Outgoing chief executive Doug Murray, who had his swansong with the media yesterday, said the company was well placed to grow in South Africa, the UK and Australia.
“We are looking at a reduced number of stores going forward,” Murray said. “We’re very tough with negotiations on rental and if we feel the price is not right we’re not afraid to walk away.”
Today is Murray’s last day at the helm of the company he has steered for the past 11 years and on Monday he will be replaced by the group’s chief financial officer, Anthony Thunström.
Under Murray’s leadership the group’s brands doubled while its revenue increased from under R10 billion to R28.6bn this year.
Grindrod Freight Services chief executive Bongiwe Ntuli will now fill the role of finance chief at the retailer.
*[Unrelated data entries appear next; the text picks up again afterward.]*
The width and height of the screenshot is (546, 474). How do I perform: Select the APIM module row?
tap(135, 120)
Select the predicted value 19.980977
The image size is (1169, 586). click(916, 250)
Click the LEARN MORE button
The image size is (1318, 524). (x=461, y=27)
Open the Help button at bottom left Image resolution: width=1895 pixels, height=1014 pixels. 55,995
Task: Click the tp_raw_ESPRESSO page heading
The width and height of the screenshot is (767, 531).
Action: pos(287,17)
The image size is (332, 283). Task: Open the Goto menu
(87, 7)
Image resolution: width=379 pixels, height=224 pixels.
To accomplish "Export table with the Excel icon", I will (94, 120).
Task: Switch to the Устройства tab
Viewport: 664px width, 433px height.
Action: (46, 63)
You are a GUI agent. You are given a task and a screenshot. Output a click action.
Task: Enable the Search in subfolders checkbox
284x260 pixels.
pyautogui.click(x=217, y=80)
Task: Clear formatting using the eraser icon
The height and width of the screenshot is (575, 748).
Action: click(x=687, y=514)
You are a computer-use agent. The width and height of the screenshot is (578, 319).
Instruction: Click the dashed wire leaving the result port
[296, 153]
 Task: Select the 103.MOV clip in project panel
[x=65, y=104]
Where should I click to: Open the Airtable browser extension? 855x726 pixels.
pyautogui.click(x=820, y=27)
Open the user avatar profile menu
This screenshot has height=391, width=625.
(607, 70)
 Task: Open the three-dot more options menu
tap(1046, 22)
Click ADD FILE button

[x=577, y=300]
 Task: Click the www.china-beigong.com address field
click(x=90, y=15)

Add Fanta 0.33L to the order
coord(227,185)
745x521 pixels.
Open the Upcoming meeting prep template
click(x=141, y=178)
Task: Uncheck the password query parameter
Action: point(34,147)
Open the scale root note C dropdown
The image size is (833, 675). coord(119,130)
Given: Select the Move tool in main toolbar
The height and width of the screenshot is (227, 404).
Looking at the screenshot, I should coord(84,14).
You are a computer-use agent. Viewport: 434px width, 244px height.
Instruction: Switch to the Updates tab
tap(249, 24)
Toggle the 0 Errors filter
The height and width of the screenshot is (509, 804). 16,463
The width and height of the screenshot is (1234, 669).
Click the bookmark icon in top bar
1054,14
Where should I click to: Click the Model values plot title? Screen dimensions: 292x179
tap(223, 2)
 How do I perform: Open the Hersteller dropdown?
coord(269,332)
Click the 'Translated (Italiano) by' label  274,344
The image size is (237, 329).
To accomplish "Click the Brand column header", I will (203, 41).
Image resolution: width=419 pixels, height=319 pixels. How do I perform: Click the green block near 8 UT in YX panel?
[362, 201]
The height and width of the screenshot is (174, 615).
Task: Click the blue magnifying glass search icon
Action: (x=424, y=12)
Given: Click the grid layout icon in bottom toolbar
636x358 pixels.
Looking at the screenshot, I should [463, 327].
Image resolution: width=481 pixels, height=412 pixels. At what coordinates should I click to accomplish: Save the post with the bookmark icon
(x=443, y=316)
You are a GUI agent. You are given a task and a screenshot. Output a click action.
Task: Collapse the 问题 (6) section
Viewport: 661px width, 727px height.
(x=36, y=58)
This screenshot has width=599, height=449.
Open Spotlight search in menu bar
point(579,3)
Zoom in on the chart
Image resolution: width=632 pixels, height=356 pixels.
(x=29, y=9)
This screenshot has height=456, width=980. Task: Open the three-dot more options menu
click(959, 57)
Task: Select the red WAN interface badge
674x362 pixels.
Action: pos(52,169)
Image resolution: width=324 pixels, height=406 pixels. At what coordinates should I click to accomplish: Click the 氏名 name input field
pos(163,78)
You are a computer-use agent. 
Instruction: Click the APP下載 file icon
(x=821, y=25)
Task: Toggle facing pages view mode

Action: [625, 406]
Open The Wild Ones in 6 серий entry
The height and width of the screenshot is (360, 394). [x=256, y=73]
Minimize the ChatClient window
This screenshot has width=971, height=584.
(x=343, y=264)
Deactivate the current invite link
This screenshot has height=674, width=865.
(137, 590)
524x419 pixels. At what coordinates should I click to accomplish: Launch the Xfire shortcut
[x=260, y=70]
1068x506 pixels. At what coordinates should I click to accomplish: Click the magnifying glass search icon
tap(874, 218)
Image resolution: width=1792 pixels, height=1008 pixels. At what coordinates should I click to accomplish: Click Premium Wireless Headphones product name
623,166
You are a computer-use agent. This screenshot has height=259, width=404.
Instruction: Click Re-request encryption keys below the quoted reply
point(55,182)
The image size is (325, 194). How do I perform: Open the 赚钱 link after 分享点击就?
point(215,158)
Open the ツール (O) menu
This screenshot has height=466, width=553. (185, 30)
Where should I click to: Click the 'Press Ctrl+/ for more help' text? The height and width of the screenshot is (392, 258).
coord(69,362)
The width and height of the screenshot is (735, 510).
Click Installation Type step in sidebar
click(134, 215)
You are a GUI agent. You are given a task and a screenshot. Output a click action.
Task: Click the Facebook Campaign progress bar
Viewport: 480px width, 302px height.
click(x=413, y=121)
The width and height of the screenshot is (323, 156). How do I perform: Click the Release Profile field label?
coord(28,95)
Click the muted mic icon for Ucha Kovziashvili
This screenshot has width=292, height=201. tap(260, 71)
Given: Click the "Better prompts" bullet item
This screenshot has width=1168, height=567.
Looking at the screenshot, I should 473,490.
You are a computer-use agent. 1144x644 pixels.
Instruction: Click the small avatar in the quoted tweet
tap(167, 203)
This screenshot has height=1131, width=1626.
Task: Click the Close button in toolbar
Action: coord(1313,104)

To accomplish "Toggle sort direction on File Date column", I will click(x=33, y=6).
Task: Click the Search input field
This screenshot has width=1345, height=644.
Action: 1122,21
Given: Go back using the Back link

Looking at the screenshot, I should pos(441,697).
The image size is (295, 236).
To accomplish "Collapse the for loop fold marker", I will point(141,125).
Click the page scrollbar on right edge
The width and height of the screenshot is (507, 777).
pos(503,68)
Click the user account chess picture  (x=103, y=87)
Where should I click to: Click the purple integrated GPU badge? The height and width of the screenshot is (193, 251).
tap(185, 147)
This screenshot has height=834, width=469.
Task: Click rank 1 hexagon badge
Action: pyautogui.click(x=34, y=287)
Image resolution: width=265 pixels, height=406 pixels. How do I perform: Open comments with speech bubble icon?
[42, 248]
The group has undertaken a massive diversification exercise over the past few years. In 2015 the company made its foray into the UK with a £140m (R2.7bn) purchase of women’s fashion retailer Phase Eight.
The group’s business complement in the UK was completed by the purchase of Whistles’ 46 stores and online business for an undisclosed outlay.
Thunström said the company was busy sorting out teething problems in its UK business. “If I look at the UK business at the moment, it is still three very separate businesses with separate head offices and separate accounting and online systems.
“Our strategy in the next 12 months is to put them back in office together and that would allow us to look for other opportunities,” Thunström said.
The group has also enjoyed success Down Under where its South African peers have been battered in Australia.